Now, to be fair, Young Sheldon did have a pretty massive boost from the Super Bowl, an event that we can only assume the child in question would, himself, condemn. CBS made an aggressive ad push for the show during The Big Game, which turned out to be the most-watched event in television history, or at least the most-watched since Nielsen started measuring that stuff. So it’s not entirely surprising to hear that Young Sheldon posted 7.99 million direct viewers on Thursday night, its highest-rated premiere since 2019. (Ghosts, which, shares the Thursday night 8 o’clock slot with Young Sheldon, got a similar push, and posted its best first-night viewership ever this week.)
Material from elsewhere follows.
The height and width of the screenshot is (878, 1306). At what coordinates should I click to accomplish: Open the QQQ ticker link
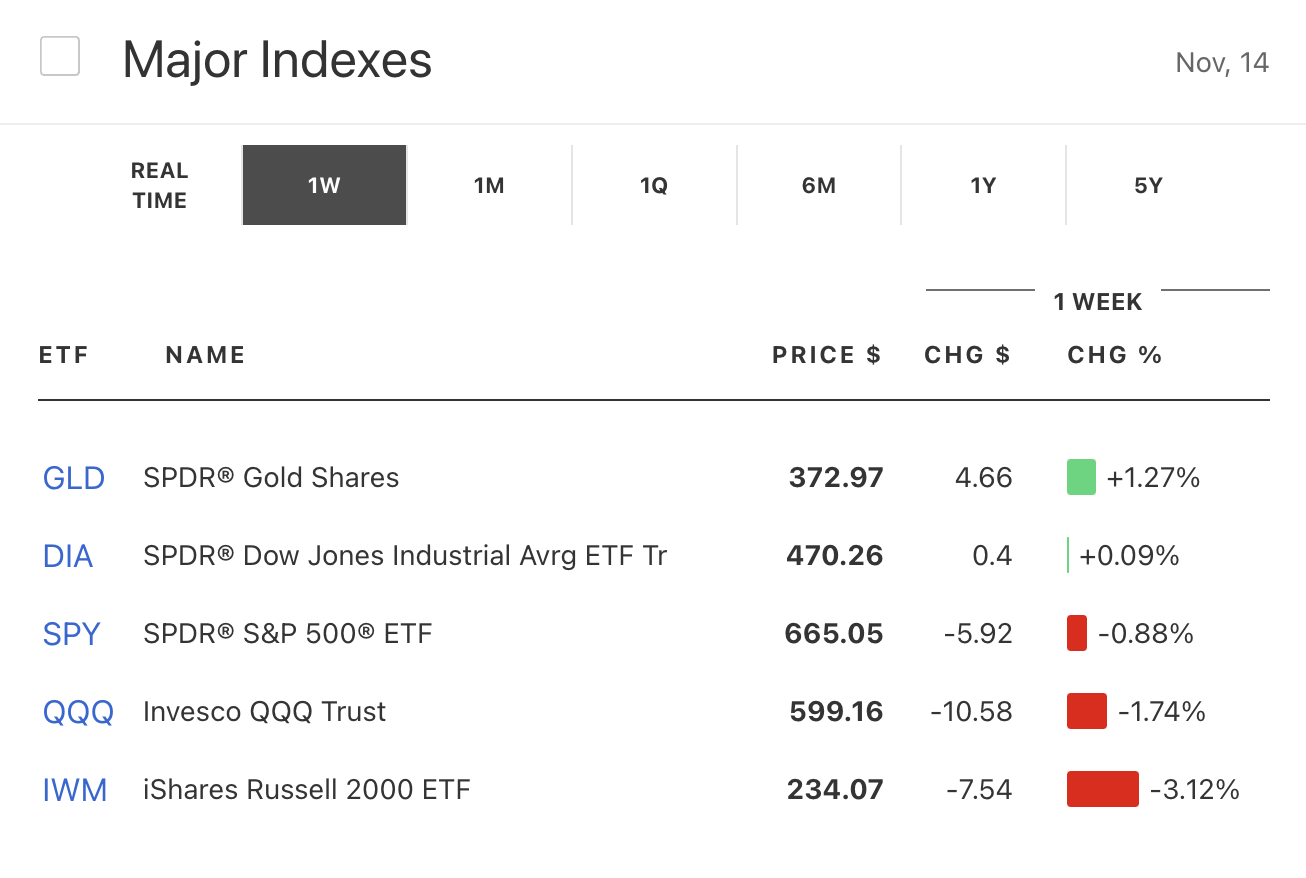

The upshot of which is that those are very good numbers for a show entering its seventh season, making the aging series one of CBS’s most successful of the week. (Although it’s a bit more sobering when compared to Young Sheldon’s parent series, the scarily popular The Big Bang Theory, which posted almost 19 million viewers for its own 7th-season premiere back in 2013.) We still don’t know why people want to watch Sheldon be Young; it seems likely at this point that we never will. But they goddamn do—including on Netflix, where the show landed in November and started climbing the charts, which might have also contributed to last night’s win—and will presumably do so until the exact minute CBS finishes sealing him in his solid platinum sarcophagus at the end of this final season.